DJ-1 promotes invasion and metastasis of pancreatic cancer cells by activating SRC/ERK/uPA

A major hallmark of pancreatic ductal adenocarcinoma (PDAC) is extensive local tumor invasion and early systemic dissemination. DJ-1 has been shown to prevent cell death via the Akt pathway, thereby playing an important role in cancer progression and Parkinson's disease development. Here, we investigated the role of DJ-1 in tumor invasion and metastasis of pancreatic cancer and showed that DJ-1 is upregulated in 68.5% of pancreatic cancer specimens, correlated with tumor stage and predictive of short overall survival.

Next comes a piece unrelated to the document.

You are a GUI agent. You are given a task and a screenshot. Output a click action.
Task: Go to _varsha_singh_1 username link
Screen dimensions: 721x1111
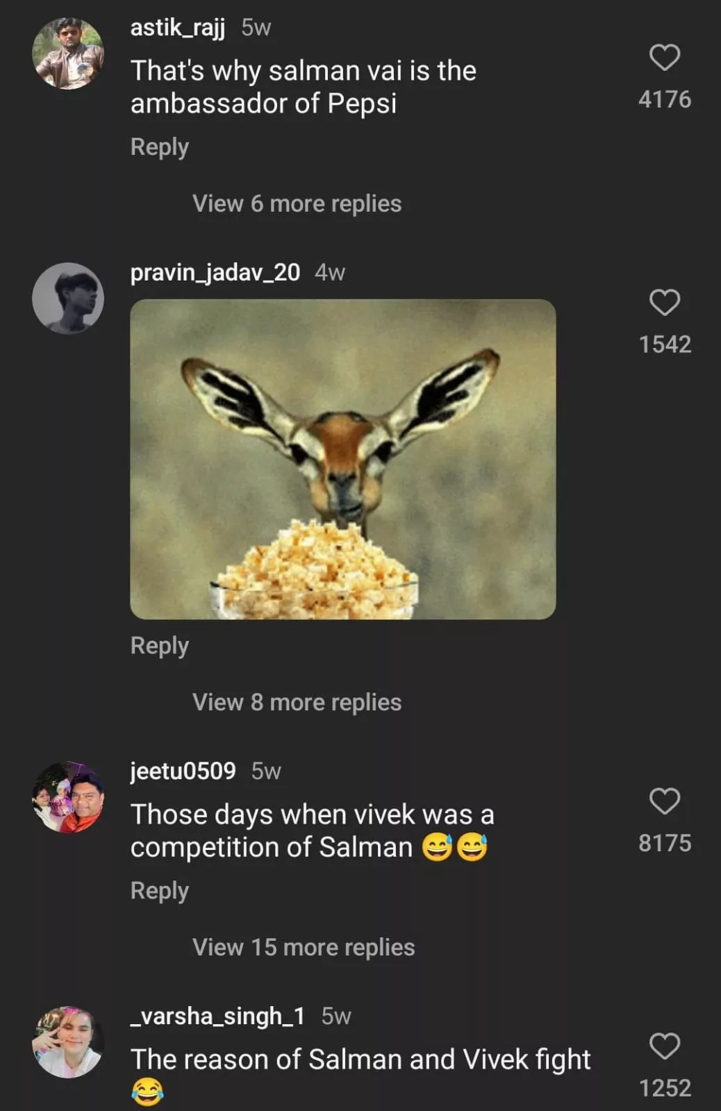click(x=217, y=1016)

Knockdown of DJ-1 expression in two PDAC cell lines reduced cell migration and invasion potential in vitro and inhibited metastasis in vivo. Knockdown of DJ-1 led to cytoskeleton disruption and diminished urokinase plasminogen activator (uPA) activity and expression, without affecting plasminogen activator inhibitor-1 and uPA receptor (uPAR) expression. All these effects were reversed by restoration of DJ-1 expression. In determining the pathway through which DJ-1 regulated cell migration and invasion, DJ-1 was found not to regulate Akt phosphorylation. Rather, it promoted extracellular signal-regulated kinase (ERK) and SRC phosphorylation. Inhibition of the ERK pathway in PDAC mimicked the effects of DJ-1 on cell migration, invasion, actin cytoskeleton and uPA/uPAR system and abolished the effects on promoting PDAC cell invasion and migration. These data represent the first identification of an important function of DJ-1, which is to regulate the invasion and metastasis properties of PDAC through the ERK/uPA cascade.